→ **DIRECTIONS**:
Which lines of the items below contain the string "width"? List each of those lines in full, matching case exactly.

→ **DATA SHOWN**:
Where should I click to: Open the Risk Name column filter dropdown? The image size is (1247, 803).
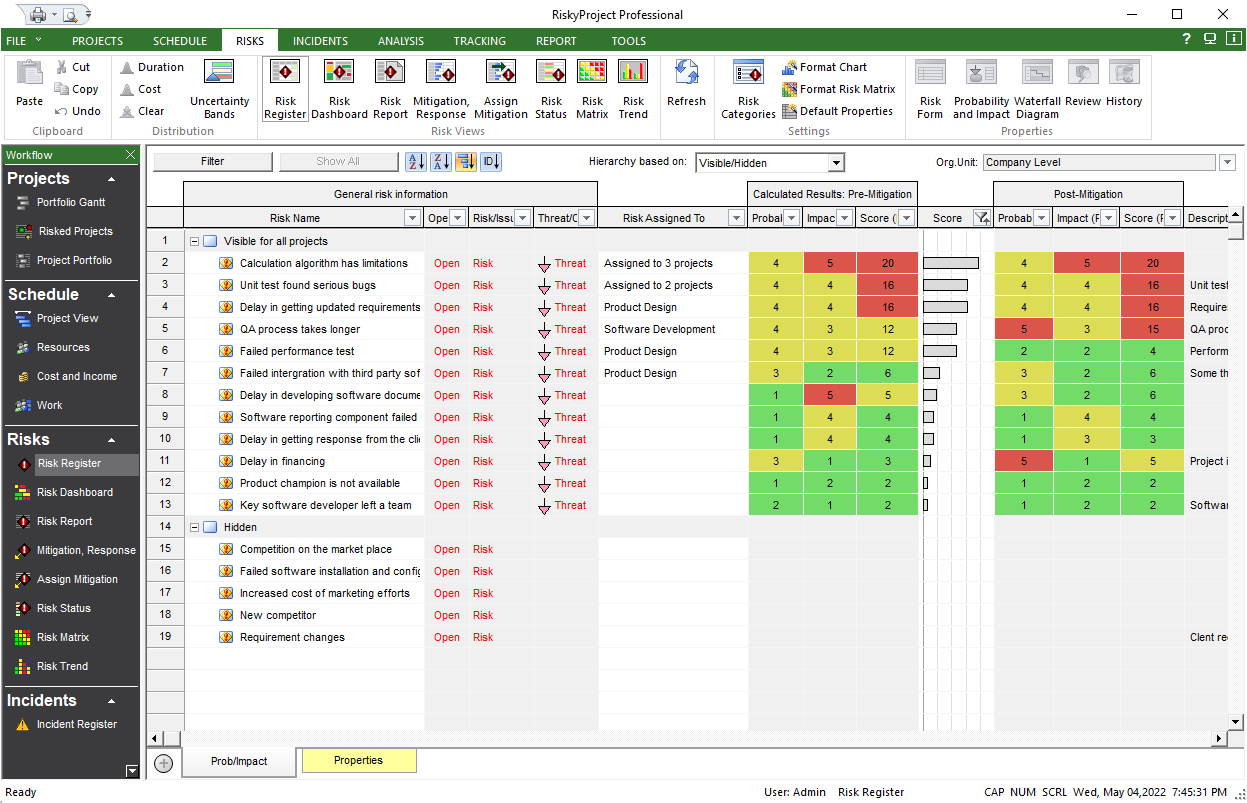(x=412, y=218)
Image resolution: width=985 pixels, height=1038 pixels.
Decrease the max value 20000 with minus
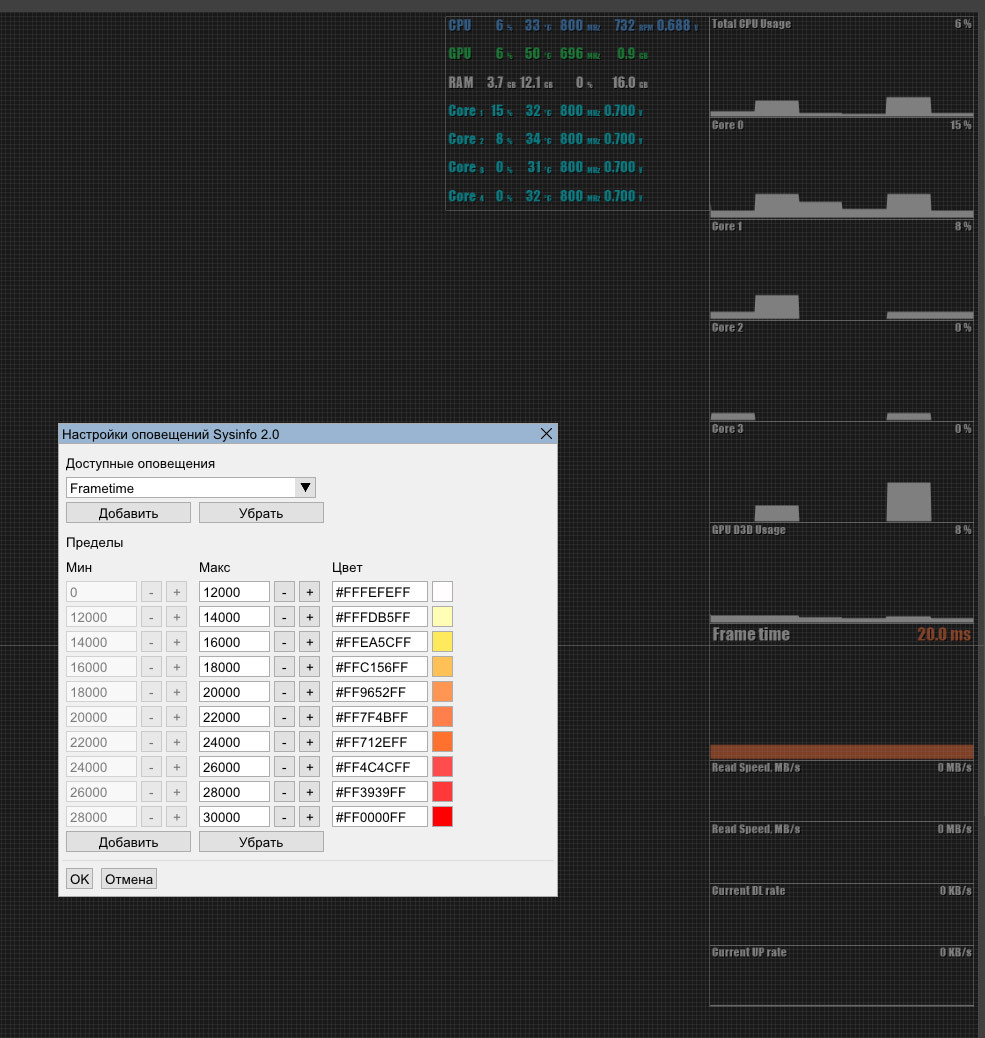pos(285,692)
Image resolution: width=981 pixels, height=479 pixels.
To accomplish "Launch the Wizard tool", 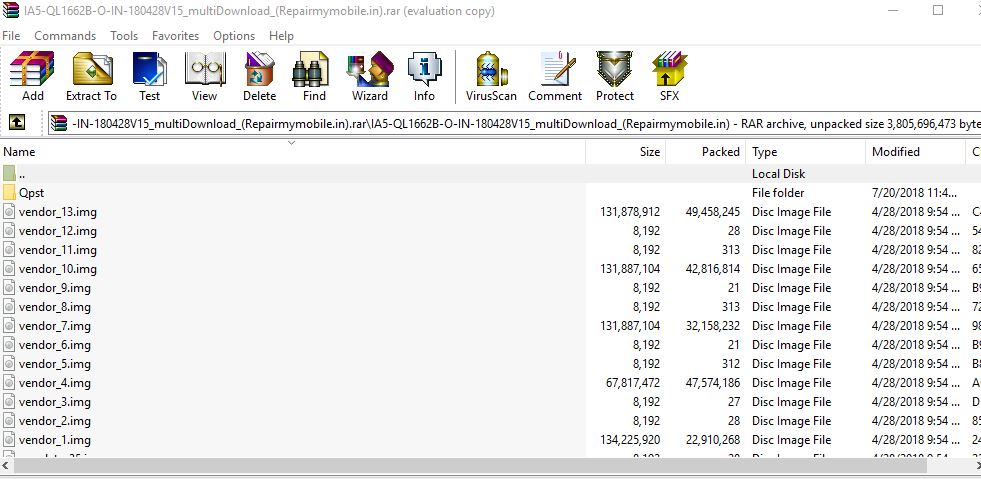I will [369, 77].
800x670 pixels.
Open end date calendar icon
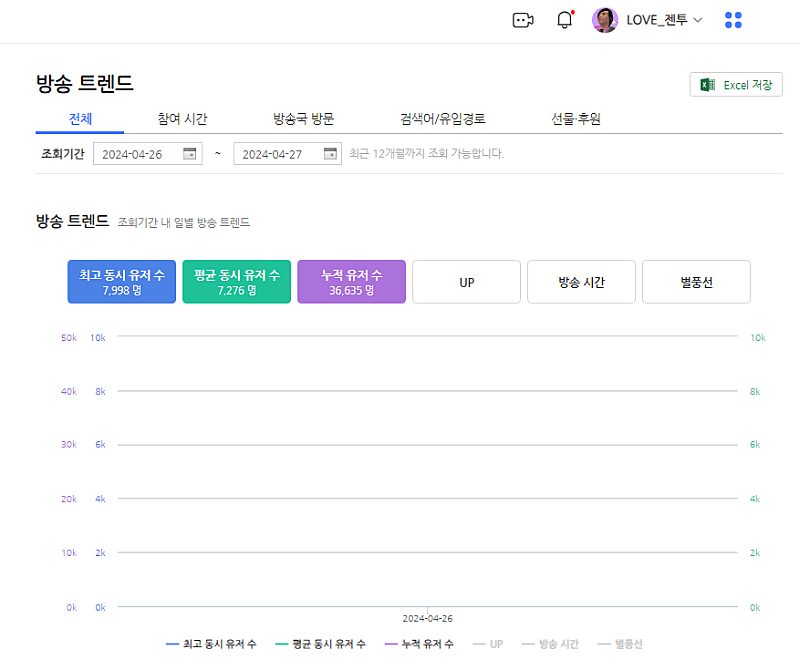coord(330,153)
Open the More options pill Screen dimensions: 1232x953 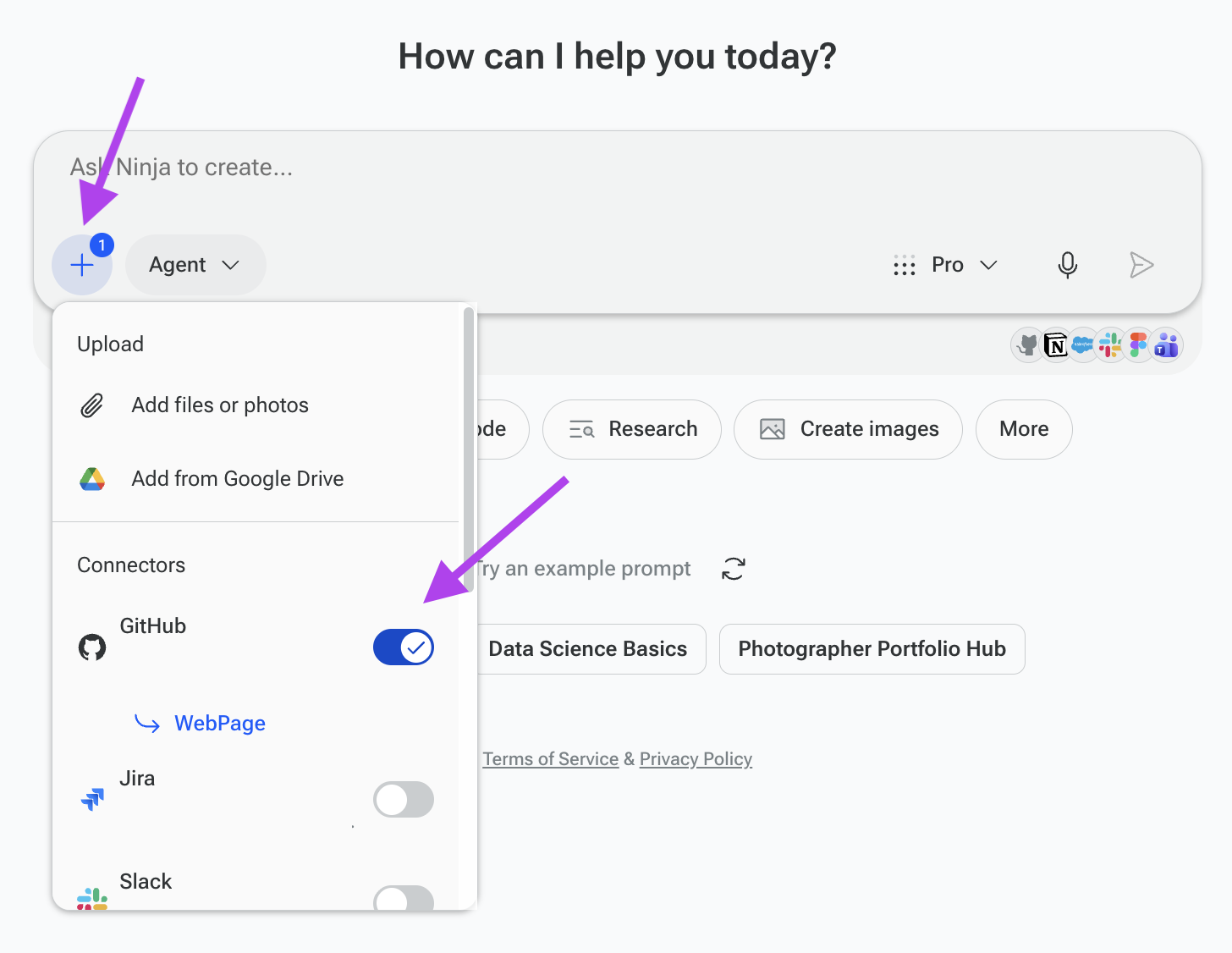[1024, 429]
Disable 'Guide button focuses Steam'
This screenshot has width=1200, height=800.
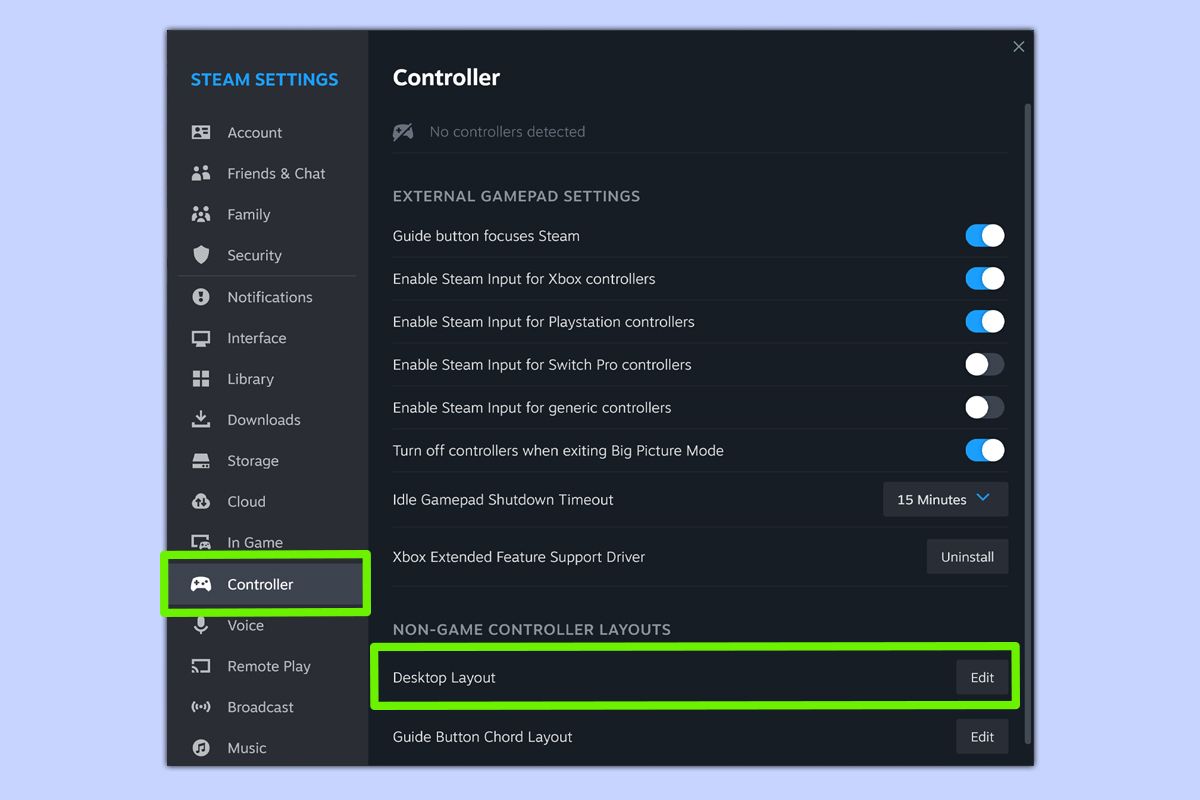click(984, 235)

→ **FULL ANSWER**:
Image resolution: width=985 pixels, height=1038 pixels.
Image resolution: width=981 pixels, height=479 pixels.
This screenshot has width=1200, height=800.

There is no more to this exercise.